Reason for state instead of independent reporting
In this atmosphere, the actual mandate of the institutions seems increasingly secondary. Instead of independent reporting that controls power and makes different perspectives visible, an attitude comes to the fore that is closely based on the dominant reason of state. The task seems to be less of representing controversial debates thanin reinforcing a politically desirable line and carrying it into the households. Critical voices are at best staged as exotic marginal positions, in the worst case labeled as dangerous, irrational or anti-democratic. The media violence that one has in its possession is not used to enable diversity, but to assert sovereignty of interpretation.
defamation instead of argument
Anyone who openly criticizes this structure quickly becomes the goal of a subtle but effective form of defamation. Instead of dealing with the arguments, there is speculation about motives, labels are distributed and doubts about the seriousness of the critics are sown. External voices that name grievances are not considered part of a living public, but as troublemakers,who allegedly want to destroy the entire media system. Internal critics are portrayed as disloyal, damaged, or unprofessional to devalue their message. In this logic, it is no longer decisive whether criticism is justified, but whether it disturbs the closed picture. Broadcasting, which likes to act as the guardian of democracy, treats its own critics such as disruptions,which need to be eliminated.
Destruction of the necessary self-correction
A strong culture of self-correction would be indispensable, especially in publicly financed media. Errors must be named, distortions corrected, blind spots are revealed if trust is to remain. But it is precisely this ability that is weakened from within when criticism is seen as an attack and not as an opportunity. Who regularly experiences that open words with exclusionbe answered, will eventually remain silent – or leave. What remains is a circle of people who confirm each other that everything is essentially going right and that the actual problems are outside the institutions. A system that would have to constantly question itself freezes in an attitude of defense and self-justification.
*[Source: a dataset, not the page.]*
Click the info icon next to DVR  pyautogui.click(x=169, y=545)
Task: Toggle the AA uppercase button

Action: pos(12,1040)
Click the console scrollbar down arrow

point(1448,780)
A system that undermines its credibility itself
At the end, the image of an apparatus emerges that outwardly presents itself as a guarantor of serious, independent information, but inwardly fights any corrective that could fill this claim with life. The real danger does not lie in individual mistakes, but in the attitude that puts these mistakes into perspective, defends them or sweeps them under the carpet. a media institution,Recognizes criticism as an enemy loses the ability to heal itself. She lives on a leap of faith from the citizens, whom she continues to gambled away with every ignored abuse. Thus, the public-law claim to serve democracy becomes a structure that increasingly serves itself – and thus destroys what it pretends to protect: a free, critical andcredible media landscape.